Built to support a card image repository across multiple languages including Japanese, Korean, Chinese (Traditional & Simplified), Thai, and Indonesian.


What It Does

  • Scrapes card images from the official Pokémon TCG Asia website, the official Japanese site, Pokellector, Serebii, and pcg-search.com
  • Automatically detects the correct output folder based on the URL region code
  • Filters downloads using TCGdex CSV data so only missing cards are downloaded
  • Organises images by language and set with sequential positional numbering (001.png, 002.png…)
  • Automatically moves completed sets to Collected/ on 100% success
  • Packages sets into upload-ready batch zips under 2 GB
  • Cleans zip files of non-image files before upload
  • Moves CSV logs out of image folders so they don't interfere with uploads

Scripts

Scrapers

Script Source Description
scrape_pokemon_images.py asia.pokemon-card.com Main scraper. Paste one or more URLs, auto-detects language folder, downloads missing card images
scrape_official_japanese.py pokemon-card.com Scans Japanese Need folders, checks each set against the official API, downloads available sets as JPG
scrape_pokellector_images.py jp.pokellector.com Scrapes Japanese card images from Pokellector, visits each card detail page to get image URLs
scrape_serebii_images.py serebii.net Scrapes Japanese card images from Serebii, downloads missing card images by set
scrape_pcgsearch_images.py pcg-search.com Scrapes vintage Japanese sets (PMCG, e, PCG eras). Auto-detects sets from Need folder, downloads images directly — no detail-page visit needed

Utilities

Script Description
batch_zip.py Groups set folders from Collected/ into upload-ready batch zips (max 1.9 GB each) in Uploaded/
clean_zips.py Scans all zips in Collected/ and Uploaded/, removes non-image files, moves CSVs to logs
move_collection_csvs.py Moves CSVs out of Collected/ set folders into the logs folder. Auto-creates logs and Uploaded/ folders if missing
check_missing_images.py Reads the TCGdex status page and creates folders for sets with missing images
run_missing_reports.py Runs missing-images-report.js across all set folders in bulk
create_set_folders.py Reads TCGdex CSVs and creates matching set folders in the correct language directory
missing-images-report.js Node.js script that queries the TCGdex API and generates a CSV of missing images per set

Requirements

  • Python 3
  • Node.js

Install Python dependencies (run once):

# Mac / Linux
pip3 install requests beautifulsoup4

# Windows
pip install requests beautifulsoup4

Install Node.js dependencies (run once):

npm install

Folder Structure

The scripts are designed to work with the following layout. Set it up once and everything is detected automatically.

Missing Images CSVs/
  ├── scrape_pokemon_images.py
  ├── scrape_official_japanese.py
  ├── scrape_pokellector_images.py
  ├── batch_zip.py
  ├── clean_zips.py
  ├── check_missing_images.py
  ├── run_missing_reports.py
  ├── create_set_folders.py
  ├── move_collection_csvs.py
  ├── missing-images-report.js
  ├── package.json
  └── MissingImages/
        └── Language Name/
              ├── Need/
              │     └── SetID/        ← place the TCGdex CSV for this set here
              ├── Collected/          ← sets move here automatically on success
              ├── Uploaded/           ← batch zips go here, ready for upload
              └── Missing Reports and Collection Logs/

Usage

1. Scraping Card Images (Asia site)

Mac (prevents sleep during long runs):

caffeinate -i python3 "/path/to/scrape_pokemon_images.py"

Linux:

systemd-inhibit python3 scrape_pokemon_images.py

Windows:

python scrape_pokemon_images.py

Tip: Disable sleep manually in Power Settings before a long run on Windows.

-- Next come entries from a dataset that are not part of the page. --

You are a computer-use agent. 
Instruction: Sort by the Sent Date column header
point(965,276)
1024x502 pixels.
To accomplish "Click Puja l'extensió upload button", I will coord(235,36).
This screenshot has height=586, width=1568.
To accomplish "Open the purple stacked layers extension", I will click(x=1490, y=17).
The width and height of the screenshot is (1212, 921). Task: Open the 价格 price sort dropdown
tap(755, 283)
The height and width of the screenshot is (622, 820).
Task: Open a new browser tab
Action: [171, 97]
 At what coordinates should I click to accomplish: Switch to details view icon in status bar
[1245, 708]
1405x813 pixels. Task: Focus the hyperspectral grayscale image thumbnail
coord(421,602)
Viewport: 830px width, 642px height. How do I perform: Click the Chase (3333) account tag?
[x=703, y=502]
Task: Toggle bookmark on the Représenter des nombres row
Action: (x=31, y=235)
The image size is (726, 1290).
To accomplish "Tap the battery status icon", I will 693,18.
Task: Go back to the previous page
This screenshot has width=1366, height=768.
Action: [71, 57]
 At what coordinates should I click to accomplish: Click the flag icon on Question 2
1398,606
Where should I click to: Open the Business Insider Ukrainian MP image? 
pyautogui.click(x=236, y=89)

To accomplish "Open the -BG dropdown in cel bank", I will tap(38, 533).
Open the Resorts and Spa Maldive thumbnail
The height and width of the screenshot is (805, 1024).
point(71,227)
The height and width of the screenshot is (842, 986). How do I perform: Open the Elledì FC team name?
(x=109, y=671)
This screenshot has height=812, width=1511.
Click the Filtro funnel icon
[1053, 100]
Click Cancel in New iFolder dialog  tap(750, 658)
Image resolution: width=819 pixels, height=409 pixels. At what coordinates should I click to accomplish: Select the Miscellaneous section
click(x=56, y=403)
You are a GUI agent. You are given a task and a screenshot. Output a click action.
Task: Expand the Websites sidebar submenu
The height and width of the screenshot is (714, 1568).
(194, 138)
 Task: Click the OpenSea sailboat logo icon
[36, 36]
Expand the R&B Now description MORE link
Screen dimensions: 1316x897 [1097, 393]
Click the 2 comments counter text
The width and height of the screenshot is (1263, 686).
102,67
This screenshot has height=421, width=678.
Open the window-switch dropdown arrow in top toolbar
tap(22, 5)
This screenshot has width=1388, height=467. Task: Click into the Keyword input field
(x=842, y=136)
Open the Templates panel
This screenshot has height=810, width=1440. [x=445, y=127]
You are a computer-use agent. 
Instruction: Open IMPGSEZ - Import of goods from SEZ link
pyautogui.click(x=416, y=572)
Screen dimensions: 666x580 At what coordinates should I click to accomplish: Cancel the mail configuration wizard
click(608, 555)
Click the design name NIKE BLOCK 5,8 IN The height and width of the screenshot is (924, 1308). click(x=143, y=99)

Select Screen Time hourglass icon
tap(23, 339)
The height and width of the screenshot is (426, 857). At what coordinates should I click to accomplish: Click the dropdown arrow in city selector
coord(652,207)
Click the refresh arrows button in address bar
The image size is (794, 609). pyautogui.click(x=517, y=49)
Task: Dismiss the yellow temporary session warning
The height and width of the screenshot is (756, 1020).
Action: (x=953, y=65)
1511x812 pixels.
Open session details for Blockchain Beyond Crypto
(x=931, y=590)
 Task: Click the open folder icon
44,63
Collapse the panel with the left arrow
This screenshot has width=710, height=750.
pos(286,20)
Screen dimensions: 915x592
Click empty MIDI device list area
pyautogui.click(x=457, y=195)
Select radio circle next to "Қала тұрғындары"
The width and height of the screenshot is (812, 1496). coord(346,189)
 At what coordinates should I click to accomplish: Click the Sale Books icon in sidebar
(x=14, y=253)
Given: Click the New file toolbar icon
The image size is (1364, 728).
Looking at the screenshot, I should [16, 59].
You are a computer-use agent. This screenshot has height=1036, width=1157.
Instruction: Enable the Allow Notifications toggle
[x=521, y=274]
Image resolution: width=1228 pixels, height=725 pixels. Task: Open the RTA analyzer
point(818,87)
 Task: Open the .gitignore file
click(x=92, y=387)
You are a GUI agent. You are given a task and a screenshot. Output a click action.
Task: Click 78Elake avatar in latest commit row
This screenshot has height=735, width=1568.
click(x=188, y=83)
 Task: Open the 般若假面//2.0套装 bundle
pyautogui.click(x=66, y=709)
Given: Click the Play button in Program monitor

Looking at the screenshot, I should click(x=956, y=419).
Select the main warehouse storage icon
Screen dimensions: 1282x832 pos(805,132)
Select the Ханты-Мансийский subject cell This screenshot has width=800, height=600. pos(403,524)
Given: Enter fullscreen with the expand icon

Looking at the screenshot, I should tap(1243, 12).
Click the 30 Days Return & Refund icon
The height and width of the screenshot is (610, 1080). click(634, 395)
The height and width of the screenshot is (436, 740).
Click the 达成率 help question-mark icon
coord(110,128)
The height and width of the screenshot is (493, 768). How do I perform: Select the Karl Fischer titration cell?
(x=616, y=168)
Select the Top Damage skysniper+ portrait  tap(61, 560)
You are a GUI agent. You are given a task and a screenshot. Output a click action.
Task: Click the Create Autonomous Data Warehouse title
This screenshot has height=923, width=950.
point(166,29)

When prompted, paste one or more URLs (one per line) then press Enter on a blank line to start:

https://asia.pokemon-card.com/tw/card-search/list/?expansionCodes=SV9
https://asia.pokemon-card.com/tw/card-search/list/?expansionCodes=SV9a

The script will:

  1. Auto-detect the correct language folder from the URL region code
  2. Load the filter CSV if one exists in the set folder
  3. Download only the missing card images with polite delays
  4. Move completed sets to Collected/ on success
  5. Skip sets already in Collected/ or Uploaded/

2. Scraping Official Japanese Images

caffeinate -i python3 "/path/to/scrape_official_japanese.py"

Press Enter to auto-scan all folders in Japanese/Need/ — the script checks each set code against the official API and skips sets not available on the site (older vintage sets). Only sets that return results are downloaded.

3. Scraping Pokellector Images

caffeinate -i python3 "/path/to/scrape_pokellector_images.py"

Paste the Pokellector set page URL when prompted.

4. Scraping Serebii Images

caffeinate -i python3 "/path/to/scrape_serebii_images.py"

5. Scraping PCG Search (Vintage Japanese — PMCG, e, PCG eras)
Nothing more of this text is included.